[Extracted entries]
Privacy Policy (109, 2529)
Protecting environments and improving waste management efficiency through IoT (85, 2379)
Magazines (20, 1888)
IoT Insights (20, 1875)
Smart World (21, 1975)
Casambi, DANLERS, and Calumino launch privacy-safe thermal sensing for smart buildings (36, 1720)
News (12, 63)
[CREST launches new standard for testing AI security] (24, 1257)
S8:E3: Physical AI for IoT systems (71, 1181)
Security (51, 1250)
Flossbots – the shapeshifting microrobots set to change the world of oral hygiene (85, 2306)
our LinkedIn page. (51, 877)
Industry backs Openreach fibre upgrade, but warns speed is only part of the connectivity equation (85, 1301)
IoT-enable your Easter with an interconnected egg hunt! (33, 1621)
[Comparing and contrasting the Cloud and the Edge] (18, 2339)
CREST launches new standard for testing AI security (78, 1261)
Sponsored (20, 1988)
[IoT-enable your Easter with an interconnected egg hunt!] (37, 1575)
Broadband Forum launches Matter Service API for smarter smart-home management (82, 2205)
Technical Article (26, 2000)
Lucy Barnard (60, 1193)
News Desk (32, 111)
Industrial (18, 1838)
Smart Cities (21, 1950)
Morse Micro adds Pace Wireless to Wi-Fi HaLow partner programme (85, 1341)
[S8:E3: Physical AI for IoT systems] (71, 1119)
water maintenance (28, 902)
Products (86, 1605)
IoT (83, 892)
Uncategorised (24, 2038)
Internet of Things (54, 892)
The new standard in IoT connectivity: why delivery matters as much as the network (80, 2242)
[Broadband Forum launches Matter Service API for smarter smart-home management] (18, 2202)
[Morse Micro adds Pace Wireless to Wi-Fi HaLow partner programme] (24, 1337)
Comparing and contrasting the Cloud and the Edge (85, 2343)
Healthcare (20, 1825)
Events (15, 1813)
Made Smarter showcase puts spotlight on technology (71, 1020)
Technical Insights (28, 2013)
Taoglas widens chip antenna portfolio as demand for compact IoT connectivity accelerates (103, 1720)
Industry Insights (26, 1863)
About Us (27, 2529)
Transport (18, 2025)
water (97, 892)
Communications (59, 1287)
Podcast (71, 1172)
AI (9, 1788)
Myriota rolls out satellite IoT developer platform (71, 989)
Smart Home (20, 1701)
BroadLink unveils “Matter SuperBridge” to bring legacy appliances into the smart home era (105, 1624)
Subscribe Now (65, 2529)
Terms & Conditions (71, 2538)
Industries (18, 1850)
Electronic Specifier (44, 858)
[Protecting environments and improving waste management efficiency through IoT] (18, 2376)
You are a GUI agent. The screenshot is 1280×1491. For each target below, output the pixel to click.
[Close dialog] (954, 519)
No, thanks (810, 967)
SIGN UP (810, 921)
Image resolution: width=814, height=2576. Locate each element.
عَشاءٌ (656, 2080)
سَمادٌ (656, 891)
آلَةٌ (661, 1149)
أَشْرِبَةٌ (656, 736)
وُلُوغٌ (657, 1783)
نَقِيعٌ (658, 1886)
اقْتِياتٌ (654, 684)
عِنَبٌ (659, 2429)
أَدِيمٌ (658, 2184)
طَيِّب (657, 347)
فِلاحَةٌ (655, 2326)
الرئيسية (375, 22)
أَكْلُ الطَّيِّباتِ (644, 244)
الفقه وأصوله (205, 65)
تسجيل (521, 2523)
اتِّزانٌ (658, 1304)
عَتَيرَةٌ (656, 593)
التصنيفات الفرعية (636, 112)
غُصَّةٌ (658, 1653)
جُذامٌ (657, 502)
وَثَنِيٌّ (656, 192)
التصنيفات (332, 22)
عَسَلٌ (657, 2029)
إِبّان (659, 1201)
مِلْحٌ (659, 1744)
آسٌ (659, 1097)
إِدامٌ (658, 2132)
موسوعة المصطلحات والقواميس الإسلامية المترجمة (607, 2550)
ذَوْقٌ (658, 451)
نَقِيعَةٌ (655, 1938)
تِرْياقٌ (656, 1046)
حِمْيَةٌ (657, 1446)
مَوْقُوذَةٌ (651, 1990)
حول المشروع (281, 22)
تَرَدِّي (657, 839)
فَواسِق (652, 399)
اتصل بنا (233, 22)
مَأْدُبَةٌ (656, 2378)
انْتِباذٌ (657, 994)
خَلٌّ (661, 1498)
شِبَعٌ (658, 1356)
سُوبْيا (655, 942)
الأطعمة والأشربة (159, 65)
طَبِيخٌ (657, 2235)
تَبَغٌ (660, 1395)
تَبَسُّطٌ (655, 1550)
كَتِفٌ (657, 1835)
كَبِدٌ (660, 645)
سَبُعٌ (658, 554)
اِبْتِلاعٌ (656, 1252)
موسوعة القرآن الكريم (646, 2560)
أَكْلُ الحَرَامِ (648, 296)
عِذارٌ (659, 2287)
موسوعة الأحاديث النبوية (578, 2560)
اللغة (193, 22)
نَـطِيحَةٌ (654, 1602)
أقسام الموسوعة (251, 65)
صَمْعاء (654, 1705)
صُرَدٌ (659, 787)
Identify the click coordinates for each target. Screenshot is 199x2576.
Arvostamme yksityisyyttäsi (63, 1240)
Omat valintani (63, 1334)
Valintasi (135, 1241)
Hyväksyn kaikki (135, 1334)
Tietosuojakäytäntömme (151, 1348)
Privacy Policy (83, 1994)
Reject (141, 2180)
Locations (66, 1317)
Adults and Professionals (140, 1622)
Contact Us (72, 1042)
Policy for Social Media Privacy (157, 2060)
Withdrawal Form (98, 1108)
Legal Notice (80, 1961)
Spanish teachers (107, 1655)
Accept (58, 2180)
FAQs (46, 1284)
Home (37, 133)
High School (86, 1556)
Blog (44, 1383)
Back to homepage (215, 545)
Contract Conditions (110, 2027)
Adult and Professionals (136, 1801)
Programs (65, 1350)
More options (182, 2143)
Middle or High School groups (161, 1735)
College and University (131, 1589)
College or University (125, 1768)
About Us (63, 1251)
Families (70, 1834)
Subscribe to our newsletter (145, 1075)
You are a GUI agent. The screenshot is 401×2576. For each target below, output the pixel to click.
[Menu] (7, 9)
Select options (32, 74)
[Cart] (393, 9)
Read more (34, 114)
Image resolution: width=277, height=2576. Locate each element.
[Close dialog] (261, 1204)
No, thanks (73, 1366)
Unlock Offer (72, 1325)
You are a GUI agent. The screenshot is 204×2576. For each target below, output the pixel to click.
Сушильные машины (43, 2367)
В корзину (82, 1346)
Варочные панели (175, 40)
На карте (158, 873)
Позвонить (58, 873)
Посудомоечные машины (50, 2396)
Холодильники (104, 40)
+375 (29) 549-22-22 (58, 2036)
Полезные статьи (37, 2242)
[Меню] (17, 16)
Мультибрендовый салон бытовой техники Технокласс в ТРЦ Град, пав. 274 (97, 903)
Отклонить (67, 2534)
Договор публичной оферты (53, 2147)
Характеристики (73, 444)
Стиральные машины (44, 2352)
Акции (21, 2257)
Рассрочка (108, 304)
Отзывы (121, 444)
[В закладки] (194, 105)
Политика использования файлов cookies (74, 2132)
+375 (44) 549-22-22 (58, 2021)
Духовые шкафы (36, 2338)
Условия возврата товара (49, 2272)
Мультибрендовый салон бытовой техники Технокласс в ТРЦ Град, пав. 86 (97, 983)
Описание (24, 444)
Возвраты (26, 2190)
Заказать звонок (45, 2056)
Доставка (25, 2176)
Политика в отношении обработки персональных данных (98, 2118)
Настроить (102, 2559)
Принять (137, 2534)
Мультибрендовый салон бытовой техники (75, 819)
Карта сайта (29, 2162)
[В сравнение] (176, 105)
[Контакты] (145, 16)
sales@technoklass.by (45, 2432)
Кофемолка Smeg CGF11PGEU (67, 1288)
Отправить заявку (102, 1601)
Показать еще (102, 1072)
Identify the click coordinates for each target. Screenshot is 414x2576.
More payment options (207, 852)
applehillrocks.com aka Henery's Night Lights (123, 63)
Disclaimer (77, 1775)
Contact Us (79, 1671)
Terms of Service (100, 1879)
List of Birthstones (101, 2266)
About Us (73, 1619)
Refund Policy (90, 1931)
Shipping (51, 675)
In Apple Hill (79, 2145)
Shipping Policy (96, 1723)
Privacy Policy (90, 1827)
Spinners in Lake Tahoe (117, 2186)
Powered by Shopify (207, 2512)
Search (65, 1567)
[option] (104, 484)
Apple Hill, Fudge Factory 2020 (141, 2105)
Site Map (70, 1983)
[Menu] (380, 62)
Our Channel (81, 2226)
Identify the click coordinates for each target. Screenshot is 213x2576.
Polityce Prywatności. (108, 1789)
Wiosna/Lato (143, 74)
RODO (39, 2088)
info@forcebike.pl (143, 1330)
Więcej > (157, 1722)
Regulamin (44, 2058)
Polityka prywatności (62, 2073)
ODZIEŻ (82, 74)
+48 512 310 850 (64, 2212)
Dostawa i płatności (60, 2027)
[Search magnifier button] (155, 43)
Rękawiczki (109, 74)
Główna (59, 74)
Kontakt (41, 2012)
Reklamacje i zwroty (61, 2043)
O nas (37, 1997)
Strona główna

[Exercise requirements]
For the material above, reproduce exactly the lines from the line with "تَبَسُّطٌ (655, 1550)" to the line with "Условия возврата товара (49, 2272)", inclusive, and exclude all others.

[Solved problem]
تَبَسُّطٌ (655, 1550)
كَتِفٌ (657, 1835)
كَبِدٌ (660, 645)
سَبُعٌ (658, 554)
اِبْتِلاعٌ (656, 1252)
موسوعة القرآن الكريم (646, 2560)
أَكْلُ الحَرَامِ (648, 296)
عِذارٌ (659, 2287)
موسوعة الأحاديث النبوية (578, 2560)
اللغة (193, 22)
نَـطِيحَةٌ (654, 1602)
أقسام الموسوعة (251, 65)
صَمْعاء (654, 1705)
صُرَدٌ (659, 787)
Identify the click coordinates for each target. Screenshot is 199x2576.
Arvostamme yksityisyyttäsi (63, 1240)
Omat valintani (63, 1334)
Valintasi (135, 1241)
Hyväksyn kaikki (135, 1334)
Tietosuojakäytäntömme (151, 1348)
Privacy Policy (83, 1994)
Reject (141, 2180)
Locations (66, 1317)
Adults and Professionals (140, 1622)
Contact Us (72, 1042)
Policy for Social Media Privacy (157, 2060)
Withdrawal Form (98, 1108)
Legal Notice (80, 1961)
Spanish teachers (107, 1655)
Accept (58, 2180)
FAQs (46, 1284)
Home (37, 133)
High School (86, 1556)
Blog (44, 1383)
Back to homepage (215, 545)
Contract Conditions (110, 2027)
Adult and Professionals (136, 1801)
Programs (65, 1350)
More options (182, 2143)
Middle or High School groups (161, 1735)
College and University (131, 1589)
College or University (125, 1768)
About Us (63, 1251)
Families (70, 1834)
Subscribe to our newsletter (145, 1075)
You are a GUI agent. The screenshot is 401×2576. For each target below, output the pixel to click.
[Menu] (7, 9)
Select options (32, 74)
[Cart] (393, 9)
Read more (34, 114)
Image resolution: width=277, height=2576. Locate each element.
[Close dialog] (261, 1204)
No, thanks (73, 1366)
Unlock Offer (72, 1325)
You are a GUI agent. The screenshot is 204×2576. For each target below, output the pixel to click.
Сушильные машины (43, 2367)
В корзину (82, 1346)
Варочные панели (175, 40)
На карте (158, 873)
Позвонить (58, 873)
Посудомоечные машины (50, 2396)
Холодильники (104, 40)
+375 (29) 549-22-22 (58, 2036)
Полезные статьи (37, 2242)
[Меню] (17, 16)
Мультибрендовый салон бытовой техники Технокласс в ТРЦ Град, пав. 274 (97, 903)
Отклонить (67, 2534)
Договор публичной оферты (53, 2147)
Характеристики (73, 444)
Стиральные машины (44, 2352)
Акции (21, 2257)
Рассрочка (108, 304)
Отзывы (121, 444)
[В закладки] (194, 105)
Политика использования файлов cookies (74, 2132)
+375 (44) 549-22-22 (58, 2021)
Духовые шкафы (36, 2338)
Условия возврата товара (49, 2272)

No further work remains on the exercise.